Dicen que cuando el ingeniero e inventor italiano Corradino D´Ascanio le presentó, hace setenta y cinco años, el modelo de moto que le estaba diseñando al empresario Enrico Piaggio, este exclamó: Bello, mi sembra una vespa (bonita, me recuerda una avispa). Y una Vespa tenía mi padre para desplazarse desde la fábrica de papel (Papelera Santa Eulalia S.L.) a Mérida a recogerme por las tardes a la altura de la fuente de agua (hierro verde) que estaba en lo alto de la Rambla, justo donde ahora hay una estatua de la Mártir; estatua ambigua que también valdría en caso de duda para cualquier otra devoción. ¿Por qué unos recuerdos están anclados en la memoria para siempre y otros se van diluyendo? Es un misterio que desde la verdadera patria, la infancia, unas cosas sobrevivan y otras pasen.

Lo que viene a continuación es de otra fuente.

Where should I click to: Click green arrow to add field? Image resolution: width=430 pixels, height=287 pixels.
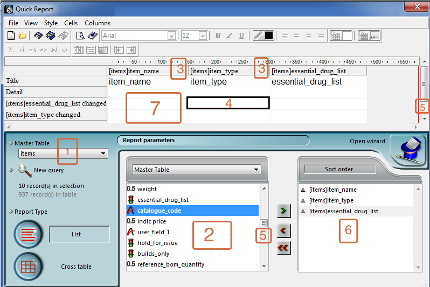283,209
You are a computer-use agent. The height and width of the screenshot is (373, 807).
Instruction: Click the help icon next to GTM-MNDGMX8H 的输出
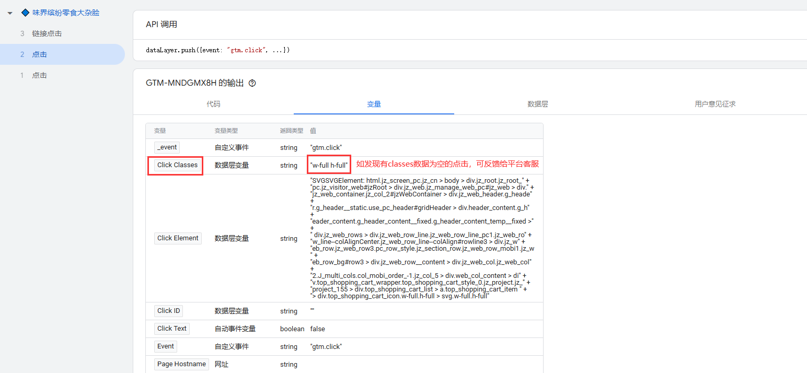[252, 83]
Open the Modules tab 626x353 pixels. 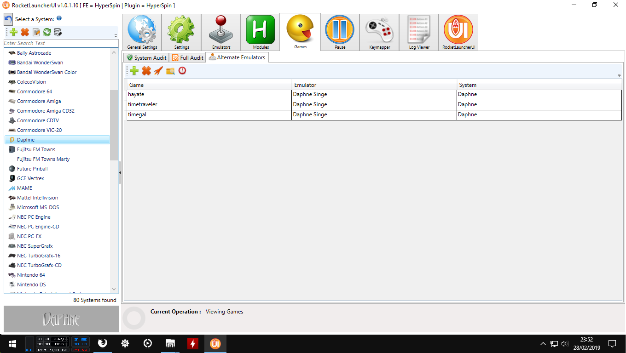tap(261, 32)
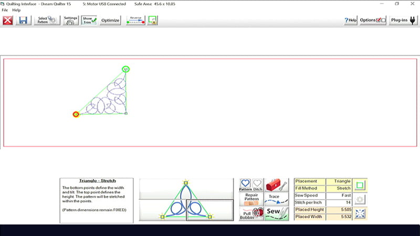This screenshot has height=236, width=420.
Task: Open the Help menu
Action: (x=16, y=10)
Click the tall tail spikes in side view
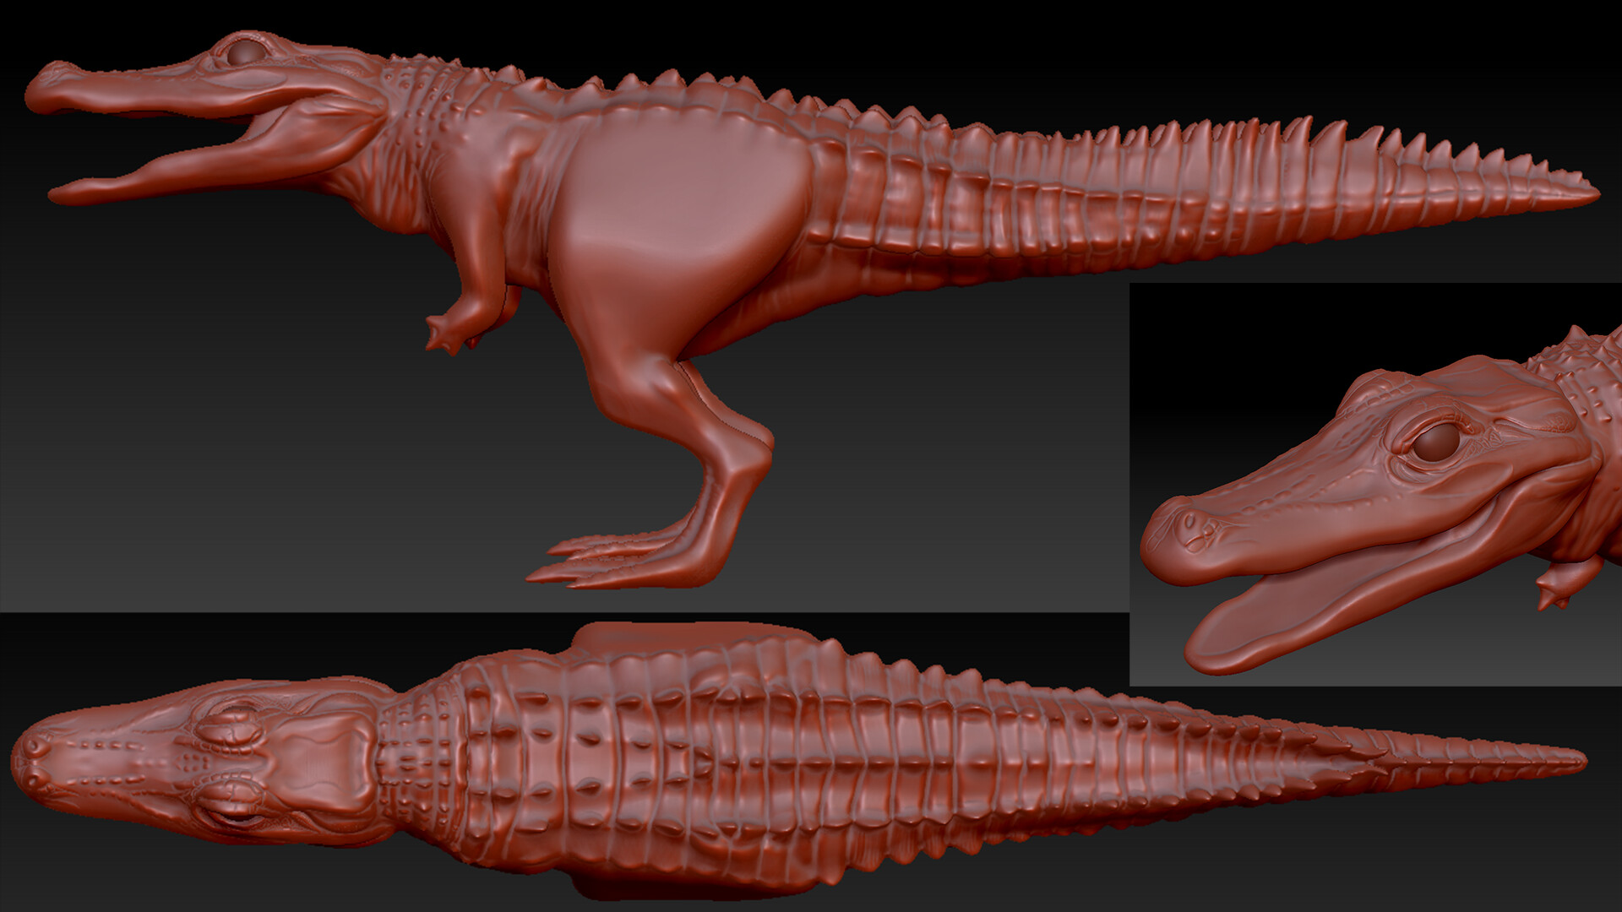 (1267, 139)
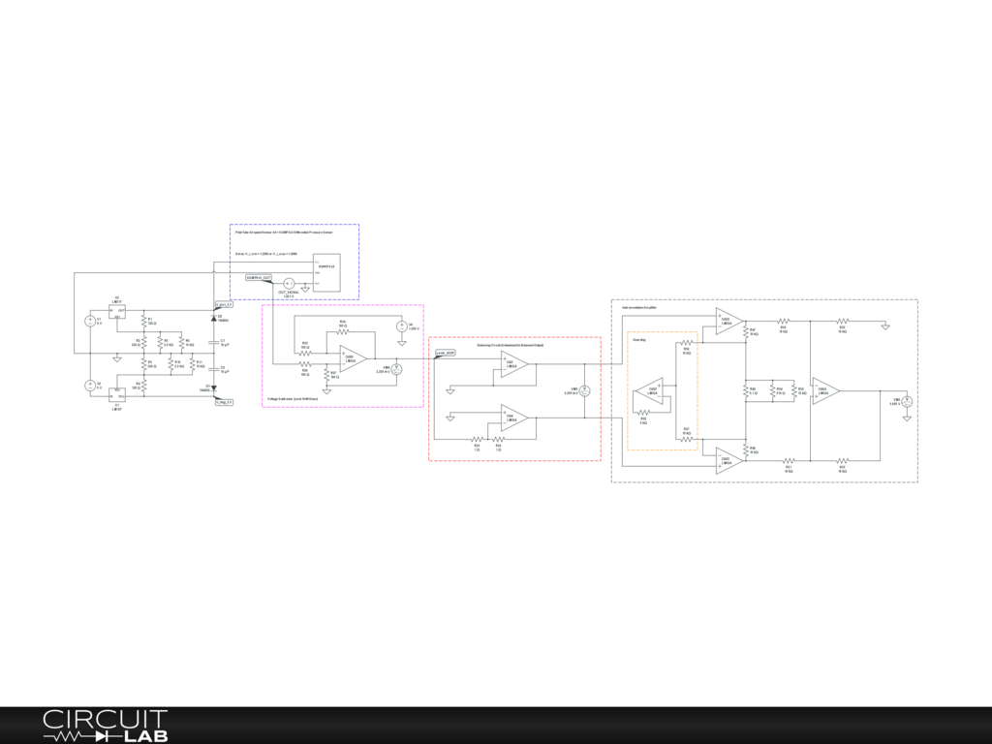
Task: Click the CircuitLab logo
Action: (105, 726)
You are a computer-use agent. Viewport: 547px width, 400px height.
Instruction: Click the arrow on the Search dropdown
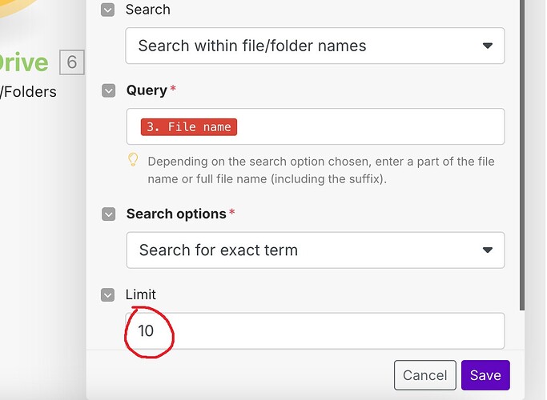coord(488,46)
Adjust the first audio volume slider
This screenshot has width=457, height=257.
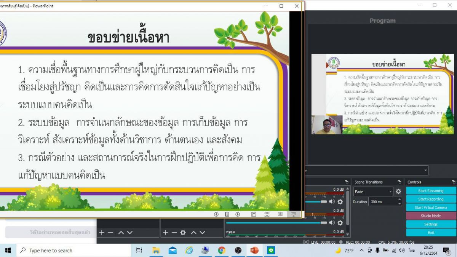coord(324,202)
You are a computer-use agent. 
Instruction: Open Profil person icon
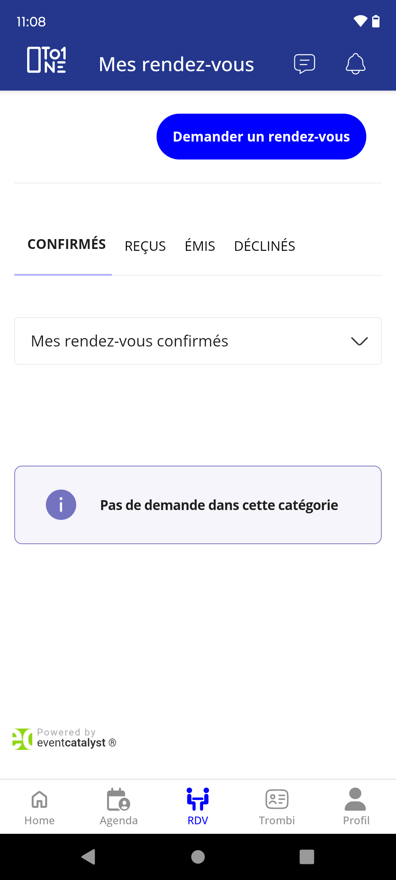pos(355,799)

Pues la Vespa de papá sigue ahí, con aquel pop pop pop tan característico de su motor al ralentí (solo la Harley de mi cuñado Fernando emite algo parecido) y la inconfundible postura de mi padre sentado en la escúter (así las llamaban) y digo bien sentado porque en las otras ‘míticas’, que diría Pelín de su Lambretta, la moto se llevaba entre las piernas. Algo nos toca a los emeritenses todo lo italiano, sin ambages digamos claro que somos la otra Roma, y la Vespa como diseño no tenía parangón desde los tiempos de nuestro abuelo Augusto con sus cuadrigas y sus carros.

Ahora a la Vespa la llamarían escúter vintage pero convendremos que la imagen de paseo sin prisas, de ir saludando sin caerte (típico del Hornito), de llevar la compra entre las piernas y el aire en la cara hacía de la Vespa un modelo popularísimo. La Vespa era una moto tranquila para unos tiempos que no lo eran tanto aunque comparados con los de ahora para qué contar. Ahora se va más rápido en todo: se sobrevalora lo instantáneo y lo sucedido ayer importa poco pues ya es historia. Todo pasa y nada queda. Pero la Vespa de papá sigue ahí.